# THE REQUEST
Rewrite the material starting at the line with "Open the Classes dropdown" and ending at the line with "tap(39, 125)", changing "envelope" to "mail" and leaving everything else as it is.

# TASK MATERIAL
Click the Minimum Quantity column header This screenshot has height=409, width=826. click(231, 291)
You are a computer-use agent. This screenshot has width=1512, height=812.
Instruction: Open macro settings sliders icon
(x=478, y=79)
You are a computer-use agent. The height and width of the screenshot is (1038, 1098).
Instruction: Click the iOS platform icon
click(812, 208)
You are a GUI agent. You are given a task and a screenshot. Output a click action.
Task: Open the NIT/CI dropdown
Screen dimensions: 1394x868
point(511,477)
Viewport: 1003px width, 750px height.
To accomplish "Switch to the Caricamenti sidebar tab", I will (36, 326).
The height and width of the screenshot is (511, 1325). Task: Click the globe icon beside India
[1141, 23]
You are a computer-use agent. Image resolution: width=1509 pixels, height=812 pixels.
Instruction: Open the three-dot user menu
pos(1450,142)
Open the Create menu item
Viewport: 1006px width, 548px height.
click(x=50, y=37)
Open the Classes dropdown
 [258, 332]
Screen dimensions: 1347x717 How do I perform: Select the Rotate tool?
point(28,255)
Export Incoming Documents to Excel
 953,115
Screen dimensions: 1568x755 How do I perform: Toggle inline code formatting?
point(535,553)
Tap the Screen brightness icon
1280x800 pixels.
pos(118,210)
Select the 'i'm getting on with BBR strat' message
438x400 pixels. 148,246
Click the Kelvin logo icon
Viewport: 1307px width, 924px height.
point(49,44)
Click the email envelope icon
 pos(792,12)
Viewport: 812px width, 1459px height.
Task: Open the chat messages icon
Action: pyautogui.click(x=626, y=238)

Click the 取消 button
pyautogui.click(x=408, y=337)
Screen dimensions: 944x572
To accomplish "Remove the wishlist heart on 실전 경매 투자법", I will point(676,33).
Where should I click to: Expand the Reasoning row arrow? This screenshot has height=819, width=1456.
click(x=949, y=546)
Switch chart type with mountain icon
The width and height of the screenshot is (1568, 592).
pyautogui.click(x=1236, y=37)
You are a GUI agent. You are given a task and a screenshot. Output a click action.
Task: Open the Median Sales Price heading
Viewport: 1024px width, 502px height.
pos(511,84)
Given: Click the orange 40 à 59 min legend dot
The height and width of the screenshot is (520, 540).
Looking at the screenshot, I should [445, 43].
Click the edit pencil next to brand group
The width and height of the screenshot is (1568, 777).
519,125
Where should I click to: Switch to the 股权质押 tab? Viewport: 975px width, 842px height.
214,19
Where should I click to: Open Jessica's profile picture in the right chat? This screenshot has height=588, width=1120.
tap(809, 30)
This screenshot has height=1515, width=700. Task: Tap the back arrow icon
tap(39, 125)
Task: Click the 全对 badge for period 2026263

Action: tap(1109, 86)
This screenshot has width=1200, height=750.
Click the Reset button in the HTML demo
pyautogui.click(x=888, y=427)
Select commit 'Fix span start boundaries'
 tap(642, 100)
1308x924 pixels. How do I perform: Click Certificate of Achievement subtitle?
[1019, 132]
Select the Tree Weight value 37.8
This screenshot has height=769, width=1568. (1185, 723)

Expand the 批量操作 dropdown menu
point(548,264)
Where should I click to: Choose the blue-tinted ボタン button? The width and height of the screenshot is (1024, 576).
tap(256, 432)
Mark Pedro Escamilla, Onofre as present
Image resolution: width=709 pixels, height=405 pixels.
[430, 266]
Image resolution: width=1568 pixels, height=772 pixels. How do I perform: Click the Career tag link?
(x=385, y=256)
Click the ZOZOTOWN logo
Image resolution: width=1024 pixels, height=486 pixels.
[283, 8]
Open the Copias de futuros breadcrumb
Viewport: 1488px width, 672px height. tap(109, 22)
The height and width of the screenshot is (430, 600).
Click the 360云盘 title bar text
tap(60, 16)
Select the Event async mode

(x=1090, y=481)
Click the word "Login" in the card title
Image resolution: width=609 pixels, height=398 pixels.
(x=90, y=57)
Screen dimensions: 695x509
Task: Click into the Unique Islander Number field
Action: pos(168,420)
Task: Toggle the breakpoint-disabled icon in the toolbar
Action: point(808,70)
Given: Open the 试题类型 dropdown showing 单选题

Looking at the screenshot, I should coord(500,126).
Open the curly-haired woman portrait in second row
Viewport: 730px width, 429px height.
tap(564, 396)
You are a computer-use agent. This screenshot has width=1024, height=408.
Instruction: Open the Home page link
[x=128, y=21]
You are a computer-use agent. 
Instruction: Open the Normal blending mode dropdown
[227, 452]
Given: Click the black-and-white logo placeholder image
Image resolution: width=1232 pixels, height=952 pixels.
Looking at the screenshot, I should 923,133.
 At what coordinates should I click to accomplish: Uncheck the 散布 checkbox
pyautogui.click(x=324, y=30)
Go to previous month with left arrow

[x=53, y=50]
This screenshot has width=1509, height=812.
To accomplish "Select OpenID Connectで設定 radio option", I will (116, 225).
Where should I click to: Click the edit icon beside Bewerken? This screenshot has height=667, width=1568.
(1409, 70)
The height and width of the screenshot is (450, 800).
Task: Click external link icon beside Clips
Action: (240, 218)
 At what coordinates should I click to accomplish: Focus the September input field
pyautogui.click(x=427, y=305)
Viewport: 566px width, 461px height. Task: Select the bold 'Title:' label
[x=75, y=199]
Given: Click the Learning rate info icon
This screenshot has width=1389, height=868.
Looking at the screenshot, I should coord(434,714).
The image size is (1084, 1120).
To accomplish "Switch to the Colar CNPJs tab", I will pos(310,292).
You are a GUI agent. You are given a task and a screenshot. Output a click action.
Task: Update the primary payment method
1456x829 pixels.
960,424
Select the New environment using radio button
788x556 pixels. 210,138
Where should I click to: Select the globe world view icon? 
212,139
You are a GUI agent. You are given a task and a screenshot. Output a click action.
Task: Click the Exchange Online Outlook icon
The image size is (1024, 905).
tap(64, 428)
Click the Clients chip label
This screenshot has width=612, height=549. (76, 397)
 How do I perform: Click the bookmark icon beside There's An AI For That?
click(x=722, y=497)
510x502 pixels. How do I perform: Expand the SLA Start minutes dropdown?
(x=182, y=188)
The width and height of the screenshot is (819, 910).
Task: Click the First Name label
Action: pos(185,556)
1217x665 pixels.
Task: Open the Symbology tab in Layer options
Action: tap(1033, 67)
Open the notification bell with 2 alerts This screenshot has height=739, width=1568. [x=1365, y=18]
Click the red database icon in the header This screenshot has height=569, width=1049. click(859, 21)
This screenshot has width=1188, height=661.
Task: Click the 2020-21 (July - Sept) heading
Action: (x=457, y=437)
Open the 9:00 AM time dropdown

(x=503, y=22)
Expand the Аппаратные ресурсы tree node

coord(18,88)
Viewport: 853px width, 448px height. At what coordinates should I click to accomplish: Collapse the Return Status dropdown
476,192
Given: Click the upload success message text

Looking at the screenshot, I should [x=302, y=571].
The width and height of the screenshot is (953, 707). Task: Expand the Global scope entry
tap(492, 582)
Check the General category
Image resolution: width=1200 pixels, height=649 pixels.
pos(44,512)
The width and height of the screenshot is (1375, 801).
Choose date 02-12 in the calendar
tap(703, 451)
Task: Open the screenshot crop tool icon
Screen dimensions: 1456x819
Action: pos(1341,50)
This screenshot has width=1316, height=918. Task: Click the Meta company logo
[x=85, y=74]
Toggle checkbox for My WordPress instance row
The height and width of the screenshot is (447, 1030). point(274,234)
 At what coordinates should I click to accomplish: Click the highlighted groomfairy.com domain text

# RESULT OF THE TASK
Open the Classes dropdown
 [258, 332]
Screen dimensions: 1347x717 How do I perform: Select the Rotate tool?
point(28,255)
Export Incoming Documents to Excel
 953,115
Screen dimensions: 1568x755 How do I perform: Toggle inline code formatting?
point(535,553)
Tap the Screen brightness icon
1280x800 pixels.
pos(118,210)
Select the 'i'm getting on with BBR strat' message
438x400 pixels. 148,246
Click the Kelvin logo icon
Viewport: 1307px width, 924px height.
point(49,44)
Click the email mail icon
 pos(792,12)
Viewport: 812px width, 1459px height.
Task: Open the chat messages icon
Action: pyautogui.click(x=626, y=238)

Click the 取消 button
pyautogui.click(x=408, y=337)
Screen dimensions: 944x572
To accomplish "Remove the wishlist heart on 실전 경매 투자법", I will point(676,33).
Where should I click to: Expand the Reasoning row arrow? This screenshot has height=819, width=1456.
click(x=949, y=546)
Switch chart type with mountain icon
The width and height of the screenshot is (1568, 592).
pyautogui.click(x=1236, y=37)
You are a GUI agent. You are given a task and a screenshot. Output a click action.
Task: Open the Median Sales Price heading
Viewport: 1024px width, 502px height.
pos(511,84)
Given: Click the orange 40 à 59 min legend dot
The height and width of the screenshot is (520, 540).
Looking at the screenshot, I should [445, 43].
Click the edit pencil next to brand group
The width and height of the screenshot is (1568, 777).
519,125
Where should I click to: Switch to the 股权质押 tab? Viewport: 975px width, 842px height.
214,19
Where should I click to: Open Jessica's profile picture in the right chat? This screenshot has height=588, width=1120.
tap(809, 30)
This screenshot has height=1515, width=700. Task: Tap the back arrow icon
tap(39, 125)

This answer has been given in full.